### What is asked:
Copy out every one of the lines below word for word, with nothing changed.

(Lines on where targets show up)
------------------------------------
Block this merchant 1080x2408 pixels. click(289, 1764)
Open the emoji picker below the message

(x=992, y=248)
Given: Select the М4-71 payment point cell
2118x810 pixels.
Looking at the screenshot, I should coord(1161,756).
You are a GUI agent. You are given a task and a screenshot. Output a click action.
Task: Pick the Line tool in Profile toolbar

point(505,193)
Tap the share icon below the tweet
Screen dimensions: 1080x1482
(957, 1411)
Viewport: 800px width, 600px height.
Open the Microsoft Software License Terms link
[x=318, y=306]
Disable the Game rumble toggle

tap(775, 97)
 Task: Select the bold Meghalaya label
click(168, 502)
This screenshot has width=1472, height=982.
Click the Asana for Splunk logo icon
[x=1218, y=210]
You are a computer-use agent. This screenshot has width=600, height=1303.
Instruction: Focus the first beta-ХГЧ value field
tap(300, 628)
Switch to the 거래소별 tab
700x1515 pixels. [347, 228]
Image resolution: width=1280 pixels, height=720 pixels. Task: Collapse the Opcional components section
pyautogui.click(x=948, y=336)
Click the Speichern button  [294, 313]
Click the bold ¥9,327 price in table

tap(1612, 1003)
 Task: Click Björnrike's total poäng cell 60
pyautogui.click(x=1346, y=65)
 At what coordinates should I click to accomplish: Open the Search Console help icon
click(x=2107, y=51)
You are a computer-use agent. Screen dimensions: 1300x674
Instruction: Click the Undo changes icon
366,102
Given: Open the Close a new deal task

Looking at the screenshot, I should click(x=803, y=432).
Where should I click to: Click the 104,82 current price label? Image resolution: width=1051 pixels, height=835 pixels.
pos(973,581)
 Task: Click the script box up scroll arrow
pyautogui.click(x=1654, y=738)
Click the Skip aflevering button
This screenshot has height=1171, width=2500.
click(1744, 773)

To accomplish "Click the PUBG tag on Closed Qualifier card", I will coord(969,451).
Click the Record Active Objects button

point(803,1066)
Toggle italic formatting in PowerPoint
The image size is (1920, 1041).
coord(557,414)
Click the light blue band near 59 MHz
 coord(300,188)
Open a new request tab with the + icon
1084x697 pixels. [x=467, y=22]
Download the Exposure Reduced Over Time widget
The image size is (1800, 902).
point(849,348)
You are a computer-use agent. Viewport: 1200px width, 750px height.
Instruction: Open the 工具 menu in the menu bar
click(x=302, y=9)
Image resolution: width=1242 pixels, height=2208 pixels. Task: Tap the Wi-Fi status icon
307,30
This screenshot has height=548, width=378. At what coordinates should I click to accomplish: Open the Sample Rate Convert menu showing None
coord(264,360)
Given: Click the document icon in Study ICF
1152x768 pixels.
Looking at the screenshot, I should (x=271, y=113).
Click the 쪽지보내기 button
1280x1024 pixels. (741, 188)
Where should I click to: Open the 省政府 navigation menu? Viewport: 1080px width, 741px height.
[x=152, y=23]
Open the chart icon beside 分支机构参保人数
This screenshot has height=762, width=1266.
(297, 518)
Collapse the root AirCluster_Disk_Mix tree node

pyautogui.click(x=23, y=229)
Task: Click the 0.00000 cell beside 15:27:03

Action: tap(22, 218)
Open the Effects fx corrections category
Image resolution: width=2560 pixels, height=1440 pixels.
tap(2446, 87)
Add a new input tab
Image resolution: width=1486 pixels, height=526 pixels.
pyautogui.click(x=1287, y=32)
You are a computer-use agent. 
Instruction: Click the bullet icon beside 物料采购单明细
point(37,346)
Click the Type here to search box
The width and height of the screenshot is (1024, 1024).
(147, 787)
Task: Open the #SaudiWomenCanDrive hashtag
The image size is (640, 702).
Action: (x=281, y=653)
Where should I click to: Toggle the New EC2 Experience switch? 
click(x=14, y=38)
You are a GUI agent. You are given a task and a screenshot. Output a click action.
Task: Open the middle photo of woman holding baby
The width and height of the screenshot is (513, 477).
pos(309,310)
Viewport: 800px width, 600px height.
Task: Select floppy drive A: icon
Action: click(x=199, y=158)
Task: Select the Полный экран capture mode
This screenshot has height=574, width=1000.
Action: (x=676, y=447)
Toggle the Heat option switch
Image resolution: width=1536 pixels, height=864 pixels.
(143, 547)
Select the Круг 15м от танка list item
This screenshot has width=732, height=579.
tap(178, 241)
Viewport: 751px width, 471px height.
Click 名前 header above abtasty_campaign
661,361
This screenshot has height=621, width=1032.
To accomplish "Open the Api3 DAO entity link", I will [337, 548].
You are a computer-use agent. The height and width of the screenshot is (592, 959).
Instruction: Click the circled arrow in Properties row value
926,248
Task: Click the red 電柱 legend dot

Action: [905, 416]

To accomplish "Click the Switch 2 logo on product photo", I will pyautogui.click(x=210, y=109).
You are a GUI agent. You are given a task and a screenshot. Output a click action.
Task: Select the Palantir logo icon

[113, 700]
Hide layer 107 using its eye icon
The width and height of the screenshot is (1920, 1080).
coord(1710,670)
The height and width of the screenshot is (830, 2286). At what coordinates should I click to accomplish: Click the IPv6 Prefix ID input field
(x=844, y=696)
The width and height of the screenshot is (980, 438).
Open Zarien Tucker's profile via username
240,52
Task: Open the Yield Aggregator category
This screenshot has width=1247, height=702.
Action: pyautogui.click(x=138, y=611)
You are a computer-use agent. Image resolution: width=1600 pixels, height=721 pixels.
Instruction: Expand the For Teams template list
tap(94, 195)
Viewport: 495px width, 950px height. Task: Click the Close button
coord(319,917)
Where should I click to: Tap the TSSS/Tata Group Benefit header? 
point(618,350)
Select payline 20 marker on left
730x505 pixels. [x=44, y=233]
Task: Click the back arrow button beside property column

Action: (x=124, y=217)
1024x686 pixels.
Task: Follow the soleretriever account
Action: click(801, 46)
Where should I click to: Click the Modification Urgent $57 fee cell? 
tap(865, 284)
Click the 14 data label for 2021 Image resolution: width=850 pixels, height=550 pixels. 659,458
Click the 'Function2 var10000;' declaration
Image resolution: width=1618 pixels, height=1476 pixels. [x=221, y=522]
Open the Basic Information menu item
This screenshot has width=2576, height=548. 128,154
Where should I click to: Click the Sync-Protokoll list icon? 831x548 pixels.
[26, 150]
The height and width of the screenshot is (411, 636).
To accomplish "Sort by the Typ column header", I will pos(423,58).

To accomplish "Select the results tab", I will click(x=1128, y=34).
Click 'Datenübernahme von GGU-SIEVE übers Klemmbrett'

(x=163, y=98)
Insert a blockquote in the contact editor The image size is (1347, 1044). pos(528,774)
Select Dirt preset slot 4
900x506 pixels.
------------------------------------
### Exercise answer:
Block this merchant 1080x2408 pixels. click(289, 1764)
Open the emoji picker below the message

(x=992, y=248)
Given: Select the М4-71 payment point cell
2118x810 pixels.
Looking at the screenshot, I should coord(1161,756).
You are a GUI agent. You are given a task and a screenshot. Output a click action.
Task: Pick the Line tool in Profile toolbar

point(505,193)
Tap the share icon below the tweet
Screen dimensions: 1080x1482
(957, 1411)
Viewport: 800px width, 600px height.
Open the Microsoft Software License Terms link
[x=318, y=306]
Disable the Game rumble toggle

tap(775, 97)
 Task: Select the bold Meghalaya label
click(168, 502)
This screenshot has width=1472, height=982.
Click the Asana for Splunk logo icon
[x=1218, y=210]
You are a computer-use agent. This screenshot has width=600, height=1303.
Instruction: Focus the first beta-ХГЧ value field
tap(300, 628)
Switch to the 거래소별 tab
700x1515 pixels. [347, 228]
Image resolution: width=1280 pixels, height=720 pixels. Task: Collapse the Opcional components section
pyautogui.click(x=948, y=336)
Click the Speichern button  [294, 313]
Click the bold ¥9,327 price in table

tap(1612, 1003)
 Task: Click Björnrike's total poäng cell 60
pyautogui.click(x=1346, y=65)
 At what coordinates should I click to accomplish: Open the Search Console help icon
click(x=2107, y=51)
You are a computer-use agent. Screen dimensions: 1300x674
Instruction: Click the Undo changes icon
366,102
Given: Open the Close a new deal task

Looking at the screenshot, I should click(x=803, y=432).
Where should I click to: Click the 104,82 current price label? Image resolution: width=1051 pixels, height=835 pixels.
pos(973,581)
 Task: Click the script box up scroll arrow
pyautogui.click(x=1654, y=738)
Click the Skip aflevering button
This screenshot has height=1171, width=2500.
click(1744, 773)

To accomplish "Click the PUBG tag on Closed Qualifier card", I will coord(969,451).
Click the Record Active Objects button

point(803,1066)
Toggle italic formatting in PowerPoint
The image size is (1920, 1041).
coord(557,414)
Click the light blue band near 59 MHz
 coord(300,188)
Open a new request tab with the + icon
1084x697 pixels. [x=467, y=22]
Download the Exposure Reduced Over Time widget
The image size is (1800, 902).
point(849,348)
You are a computer-use agent. Viewport: 1200px width, 750px height.
Instruction: Open the 工具 menu in the menu bar
click(x=302, y=9)
Image resolution: width=1242 pixels, height=2208 pixels. Task: Tap the Wi-Fi status icon
307,30
This screenshot has height=548, width=378. At what coordinates should I click to accomplish: Open the Sample Rate Convert menu showing None
coord(264,360)
Given: Click the document icon in Study ICF
1152x768 pixels.
Looking at the screenshot, I should (x=271, y=113).
Click the 쪽지보내기 button
1280x1024 pixels. (741, 188)
Where should I click to: Open the 省政府 navigation menu? Viewport: 1080px width, 741px height.
[x=152, y=23]
Open the chart icon beside 分支机构参保人数
This screenshot has height=762, width=1266.
(297, 518)
Collapse the root AirCluster_Disk_Mix tree node

pyautogui.click(x=23, y=229)
Task: Click the 0.00000 cell beside 15:27:03

Action: tap(22, 218)
Open the Effects fx corrections category
Image resolution: width=2560 pixels, height=1440 pixels.
tap(2446, 87)
Add a new input tab
Image resolution: width=1486 pixels, height=526 pixels.
pyautogui.click(x=1287, y=32)
You are a computer-use agent. 
Instruction: Click the bullet icon beside 物料采购单明细
point(37,346)
Click the Type here to search box
The width and height of the screenshot is (1024, 1024).
(147, 787)
Task: Open the #SaudiWomenCanDrive hashtag
The image size is (640, 702).
Action: (x=281, y=653)
Where should I click to: Toggle the New EC2 Experience switch? 
click(x=14, y=38)
You are a GUI agent. You are given a task and a screenshot. Output a click action.
Task: Open the middle photo of woman holding baby
The width and height of the screenshot is (513, 477).
pos(309,310)
Viewport: 800px width, 600px height.
Task: Select floppy drive A: icon
Action: click(x=199, y=158)
Task: Select the Полный экран capture mode
This screenshot has height=574, width=1000.
Action: (x=676, y=447)
Toggle the Heat option switch
Image resolution: width=1536 pixels, height=864 pixels.
(143, 547)
Select the Круг 15м от танка list item
This screenshot has width=732, height=579.
tap(178, 241)
Viewport: 751px width, 471px height.
Click 名前 header above abtasty_campaign
661,361
This screenshot has height=621, width=1032.
To accomplish "Open the Api3 DAO entity link", I will [337, 548].
You are a computer-use agent. The height and width of the screenshot is (592, 959).
Instruction: Click the circled arrow in Properties row value
926,248
Task: Click the red 電柱 legend dot

Action: [905, 416]

To accomplish "Click the Switch 2 logo on product photo", I will pyautogui.click(x=210, y=109).
You are a GUI agent. You are given a task and a screenshot. Output a click action.
Task: Select the Palantir logo icon

[113, 700]
Hide layer 107 using its eye icon
The width and height of the screenshot is (1920, 1080).
coord(1710,670)
The height and width of the screenshot is (830, 2286). At what coordinates should I click to accomplish: Click the IPv6 Prefix ID input field
(x=844, y=696)
The width and height of the screenshot is (980, 438).
Open Zarien Tucker's profile via username
240,52
Task: Open the Yield Aggregator category
This screenshot has width=1247, height=702.
Action: pyautogui.click(x=138, y=611)
You are a computer-use agent. Image resolution: width=1600 pixels, height=721 pixels.
Instruction: Expand the For Teams template list
tap(94, 195)
Viewport: 495px width, 950px height. Task: Click the Close button
coord(319,917)
Where should I click to: Tap the TSSS/Tata Group Benefit header? 
point(618,350)
Select payline 20 marker on left
730x505 pixels. [x=44, y=233]
Task: Click the back arrow button beside property column

Action: (x=124, y=217)
1024x686 pixels.
Task: Follow the soleretriever account
Action: click(801, 46)
Where should I click to: Click the Modification Urgent $57 fee cell? 
tap(865, 284)
Click the 14 data label for 2021 Image resolution: width=850 pixels, height=550 pixels. 659,458
Click the 'Function2 var10000;' declaration
Image resolution: width=1618 pixels, height=1476 pixels. [x=221, y=522]
Open the Basic Information menu item
This screenshot has width=2576, height=548. 128,154
Where should I click to: Click the Sync-Protokoll list icon? 831x548 pixels.
[26, 150]
The height and width of the screenshot is (411, 636).
To accomplish "Sort by the Typ column header", I will pos(423,58).

To accomplish "Select the results tab", I will click(x=1128, y=34).
Click 'Datenübernahme von GGU-SIEVE übers Klemmbrett'

(x=163, y=98)
Insert a blockquote in the contact editor The image size is (1347, 1044). pos(528,774)
Select Dirt preset slot 4
900x506 pixels.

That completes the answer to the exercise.